**EXERCISE:** Your response to the data below should hold nothing except the lines from the one containing "The height and width of the screenshot is (510, 812)." down to the one containing "You are a computer-use agent.", reproduced exactly and without pictures.

**SUPPLIED RECORDS:**
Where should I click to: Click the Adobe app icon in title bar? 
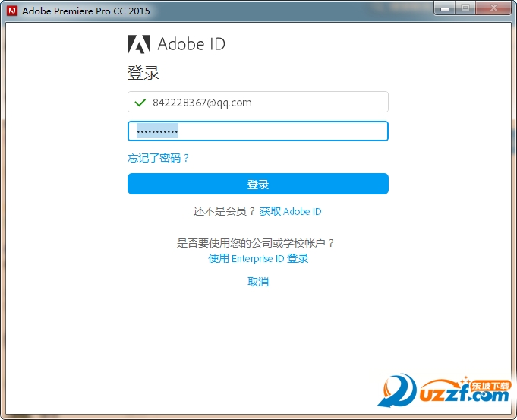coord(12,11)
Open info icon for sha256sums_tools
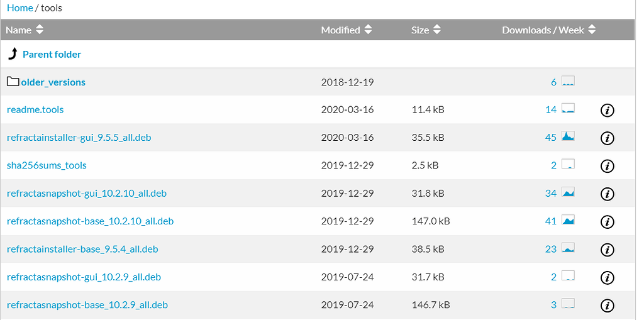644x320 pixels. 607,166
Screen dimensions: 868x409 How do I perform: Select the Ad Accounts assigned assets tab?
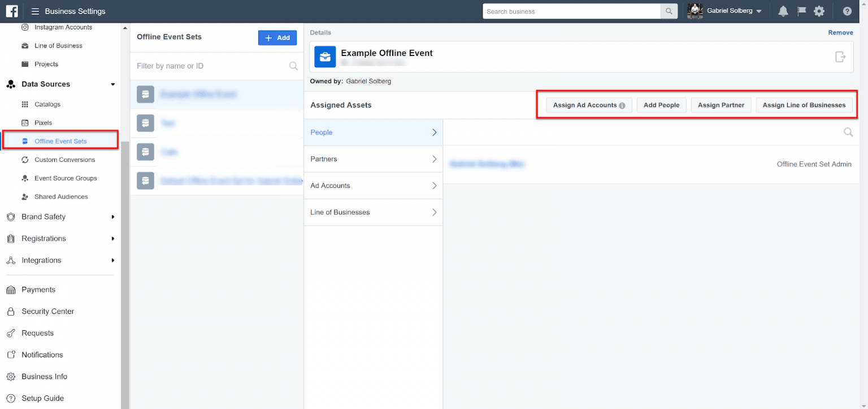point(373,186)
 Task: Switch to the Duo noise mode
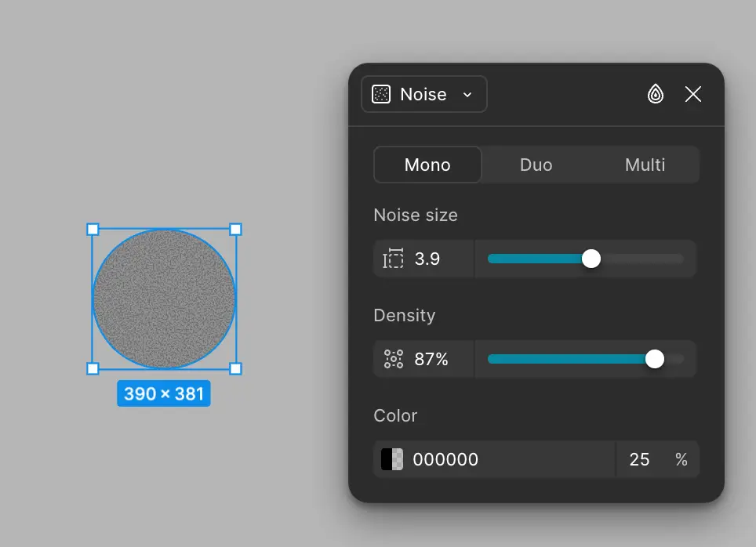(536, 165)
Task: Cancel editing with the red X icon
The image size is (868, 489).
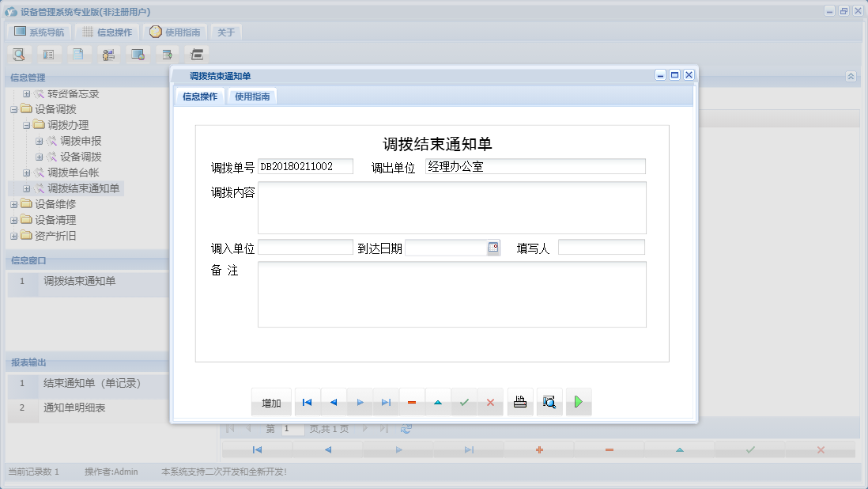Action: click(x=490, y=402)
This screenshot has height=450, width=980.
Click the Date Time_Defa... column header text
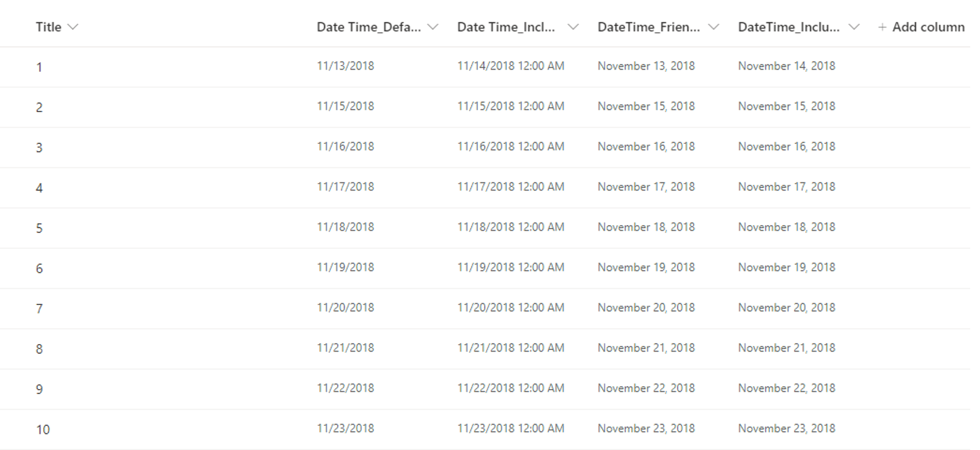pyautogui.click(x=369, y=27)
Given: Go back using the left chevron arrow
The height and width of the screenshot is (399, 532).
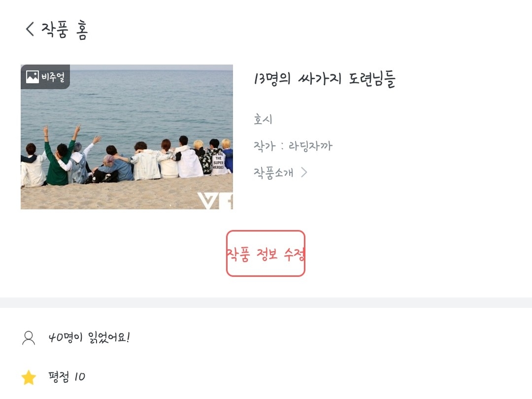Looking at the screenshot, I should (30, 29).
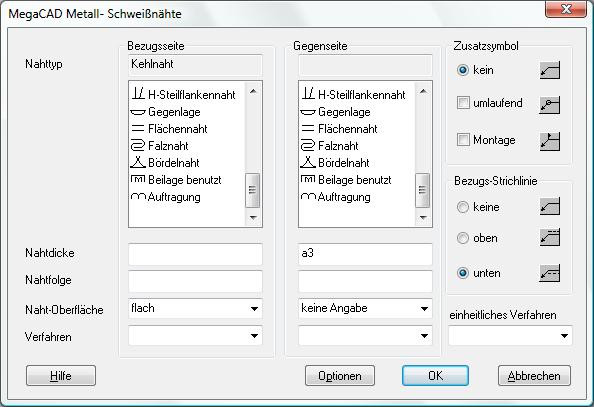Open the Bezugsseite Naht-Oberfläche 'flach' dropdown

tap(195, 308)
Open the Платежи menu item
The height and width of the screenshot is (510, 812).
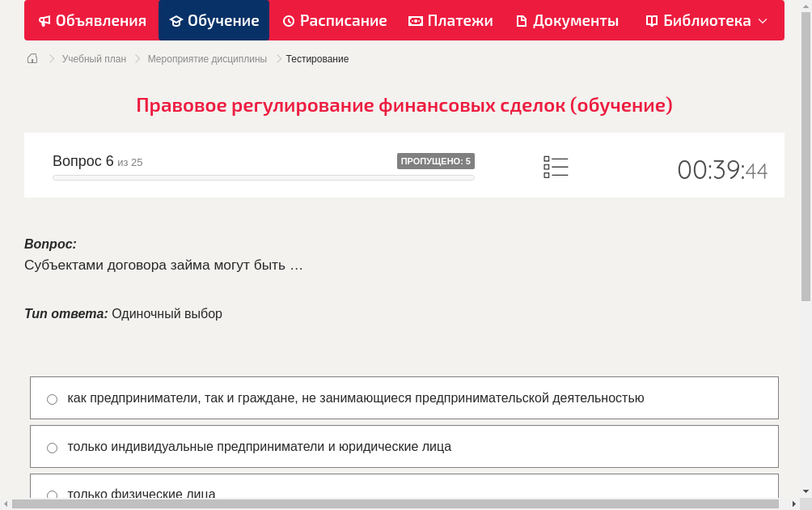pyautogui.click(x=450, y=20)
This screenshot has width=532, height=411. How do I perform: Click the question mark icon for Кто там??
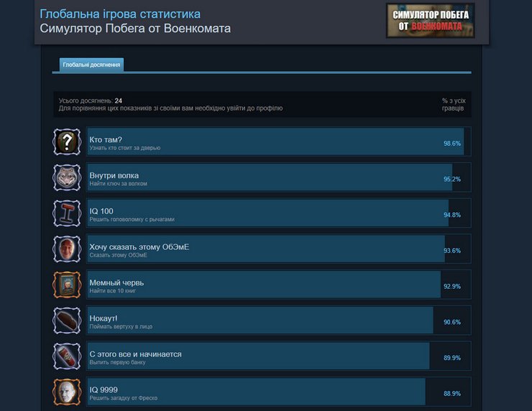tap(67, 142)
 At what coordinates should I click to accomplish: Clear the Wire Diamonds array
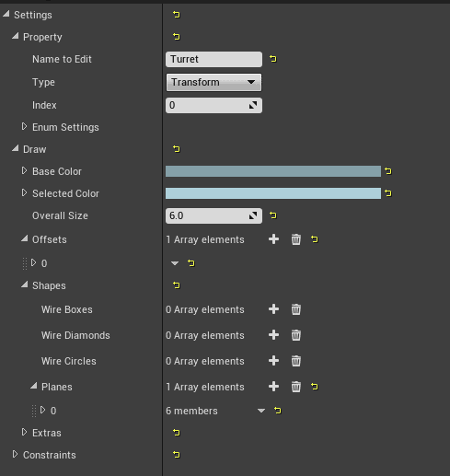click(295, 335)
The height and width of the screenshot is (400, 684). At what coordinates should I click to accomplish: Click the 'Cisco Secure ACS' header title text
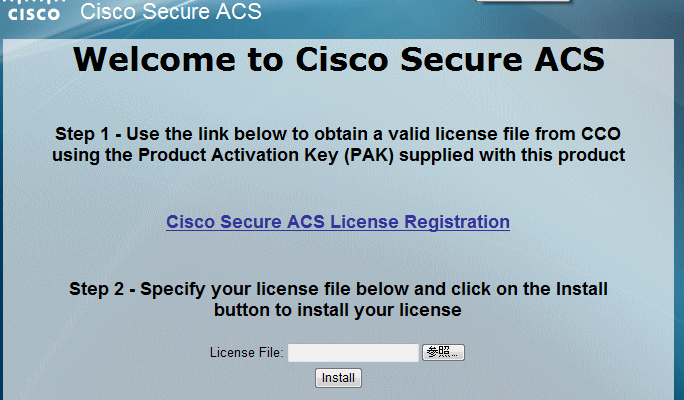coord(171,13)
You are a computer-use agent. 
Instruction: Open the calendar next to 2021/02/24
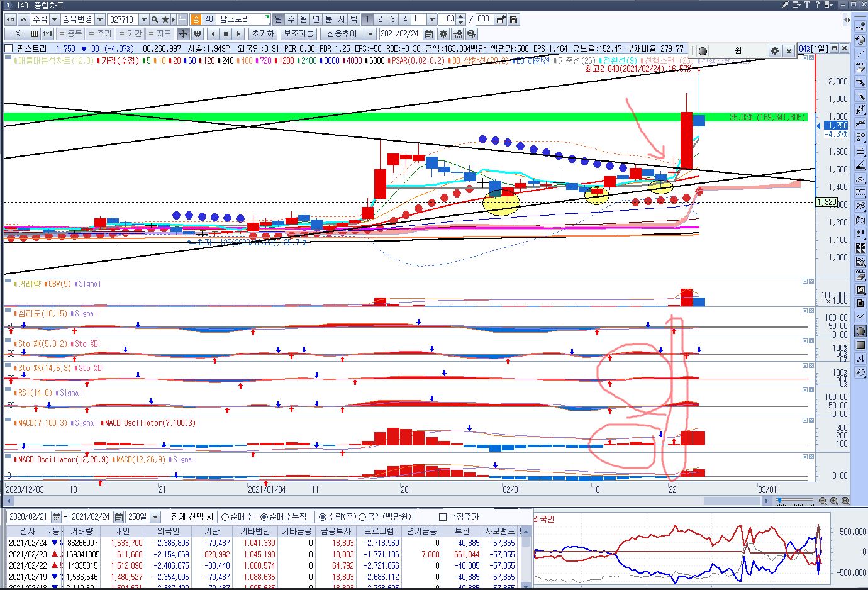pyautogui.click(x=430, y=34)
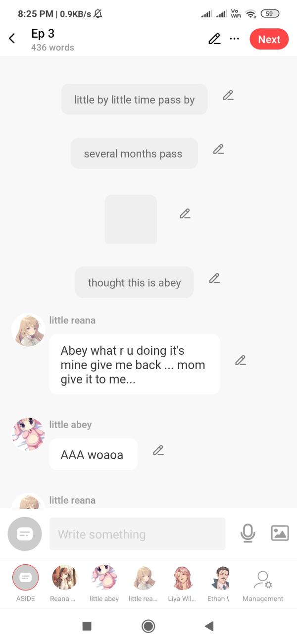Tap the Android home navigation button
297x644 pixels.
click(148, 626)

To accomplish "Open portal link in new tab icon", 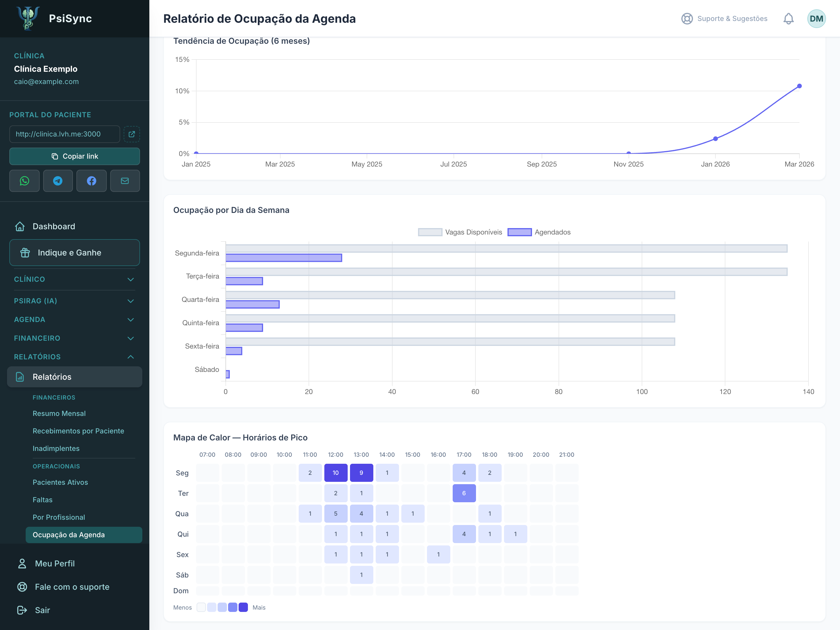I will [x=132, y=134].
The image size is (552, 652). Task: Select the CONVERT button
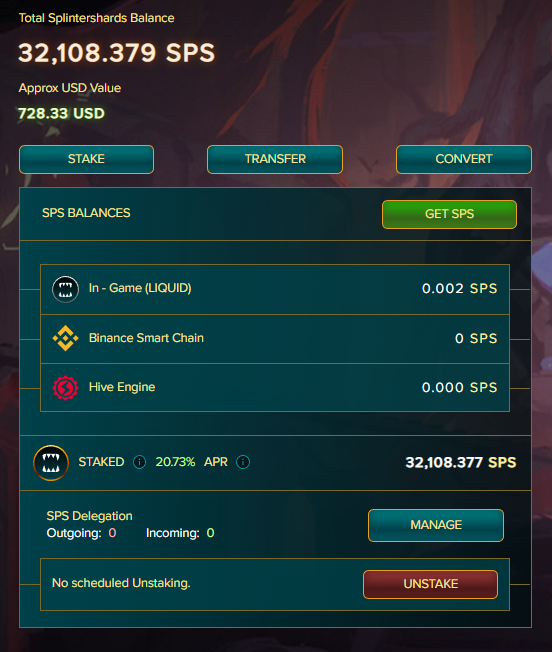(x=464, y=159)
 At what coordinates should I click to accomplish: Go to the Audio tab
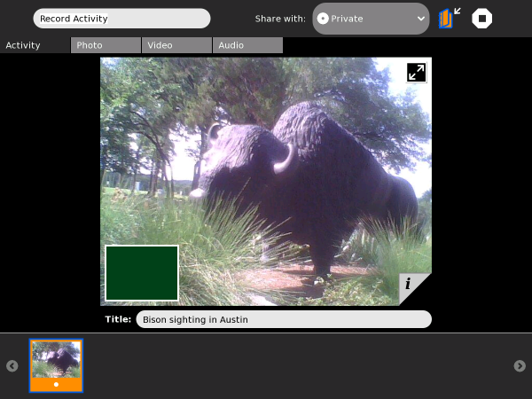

**EXPECTED OUTPUT:**
The height and width of the screenshot is (510, 812).
pyautogui.click(x=450, y=20)
This screenshot has width=532, height=411. How do I perform: Click the question mark icon for Кто там??
tap(67, 142)
 At what coordinates should I click to accomplish: Clear the Wire Diamonds array
click(295, 335)
The height and width of the screenshot is (400, 684). At what coordinates should I click to accomplish: Click the 'Cisco Secure ACS' header title text
coord(171,13)
You are a computer-use agent. 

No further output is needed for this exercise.